### Instructions for the task:
Answer these questions from the reviews of "Presidential Campaigns" below:
1. What date does the first review give as the correct date of Martin Luther King's death?
2. With what year does the version under review finish?
3. Besides American and British history, what do Boller's books of anecdotes cover?

### Text provided:

I gave just four stars due to a couple factual errors (e.g., Martin Luther King was killed April 4, not April 27 1968), and readers may prefer the updated version - this one finishes with 1984. Still, this is fun, informative reading.
By William Hare (Seattle, Washington)
Paul F. Boller Jr. turned in a milestone effort with "Presidential Campaigns," combining an excellently developed historian's eye along with an objective presentation.
This informative work reads like an entertaining novel while providing all kinds of fascinating information about America's presidential campaigns from Washington to the present, from which we can learn so much about our nation's history, using famous elections as an evolutionary guide to understanding the peaks and valleys of the Ameican experience.
In that some of the subject matter is about heavy topics such as war and peace, domestic political conflict, and America during economic panics and depressions, Boller's humor is needed to lighten the heaviness and he delivers superbly. This is understandable since much of his career as an author involves books of anecdotes regarding American and British history as well as Hollywood's film world.

### Stored data:
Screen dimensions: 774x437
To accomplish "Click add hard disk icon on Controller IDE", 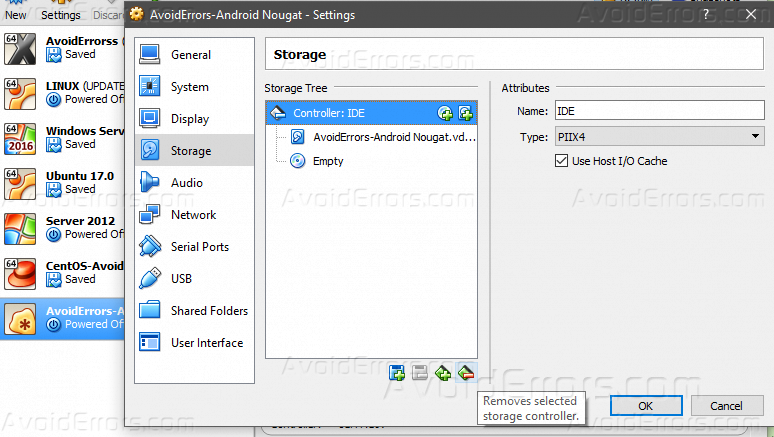I will point(465,113).
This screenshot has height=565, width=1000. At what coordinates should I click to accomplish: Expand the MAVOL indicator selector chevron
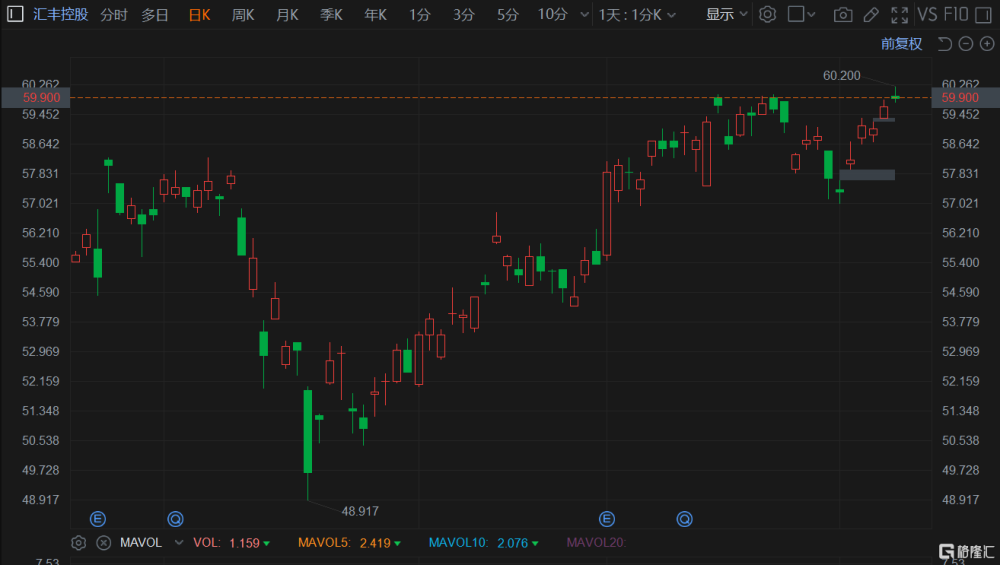(179, 543)
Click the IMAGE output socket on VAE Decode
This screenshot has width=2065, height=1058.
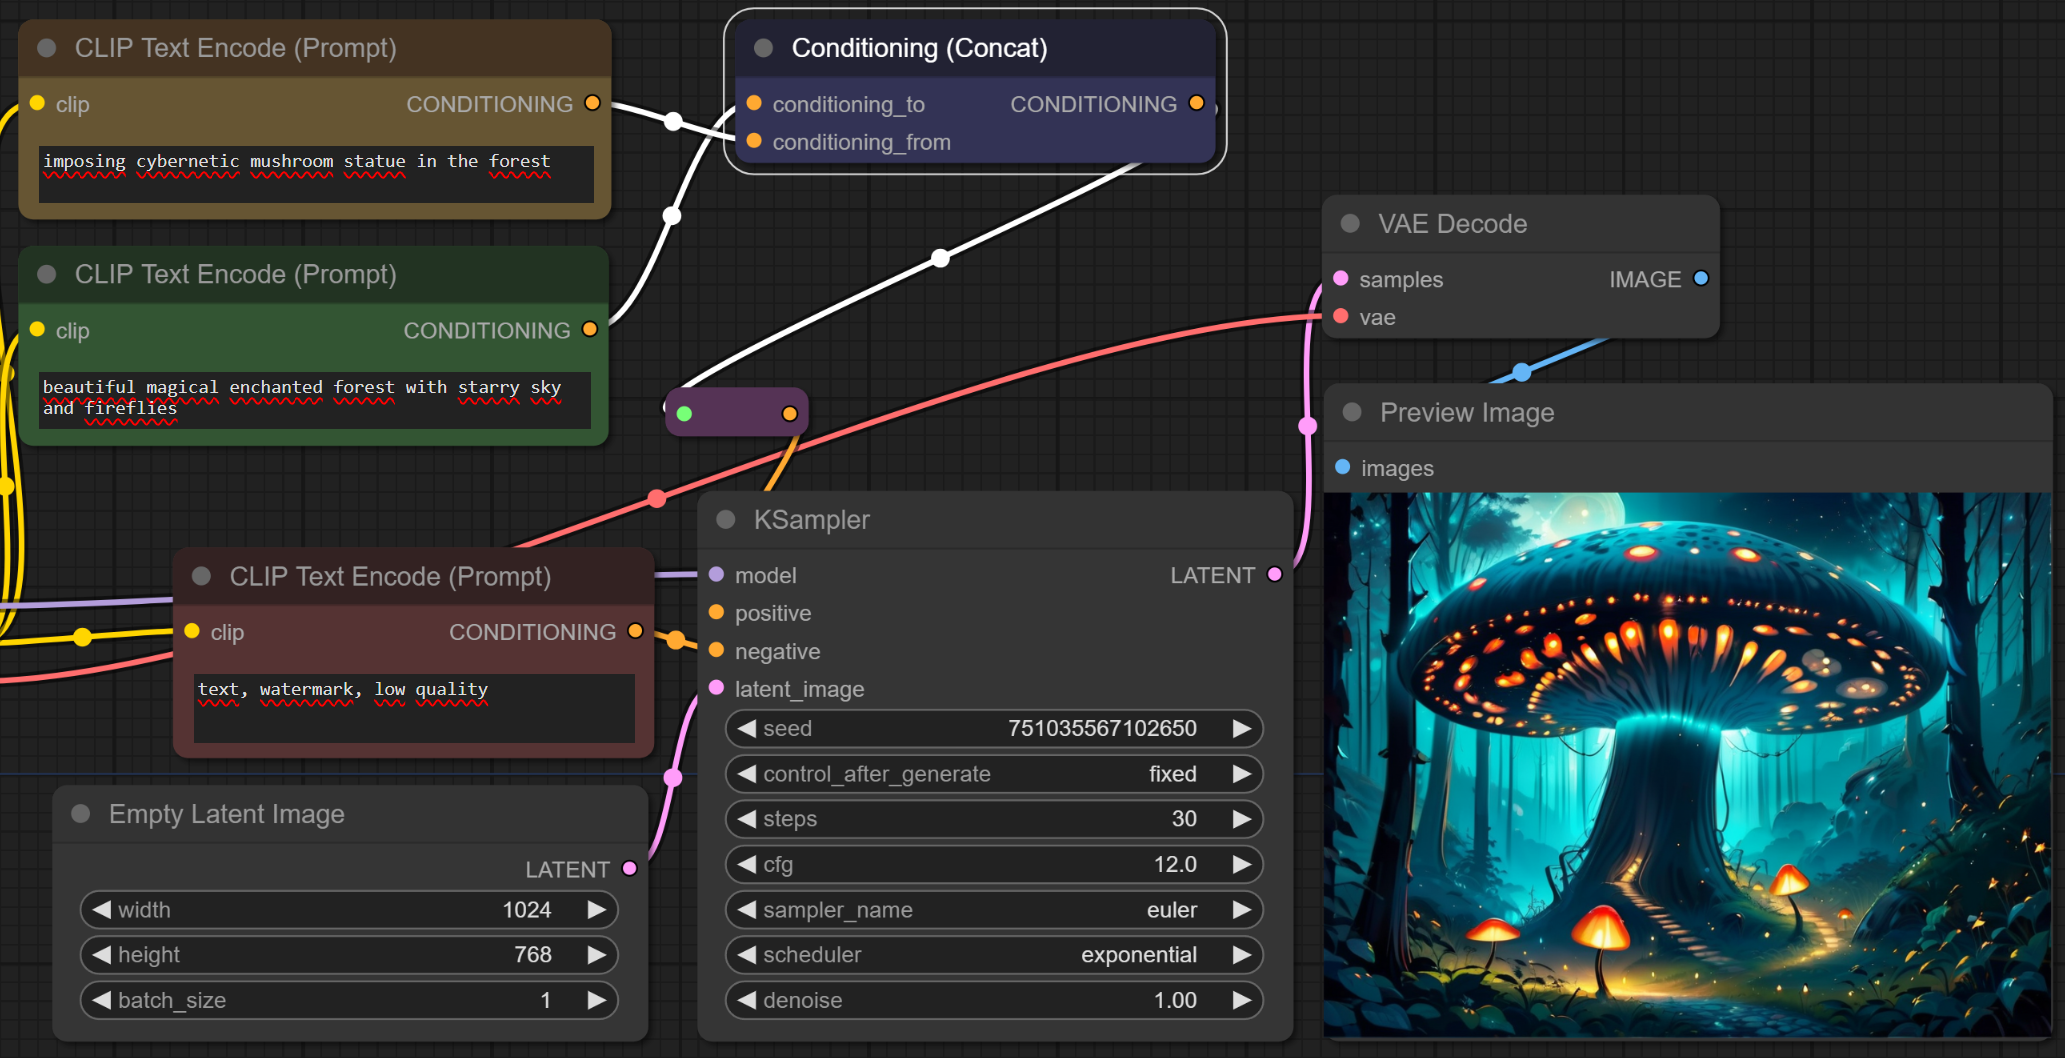click(1700, 279)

### Solution for this task:
1. April 4, 1968
2. 1984
3. Hollywood's film world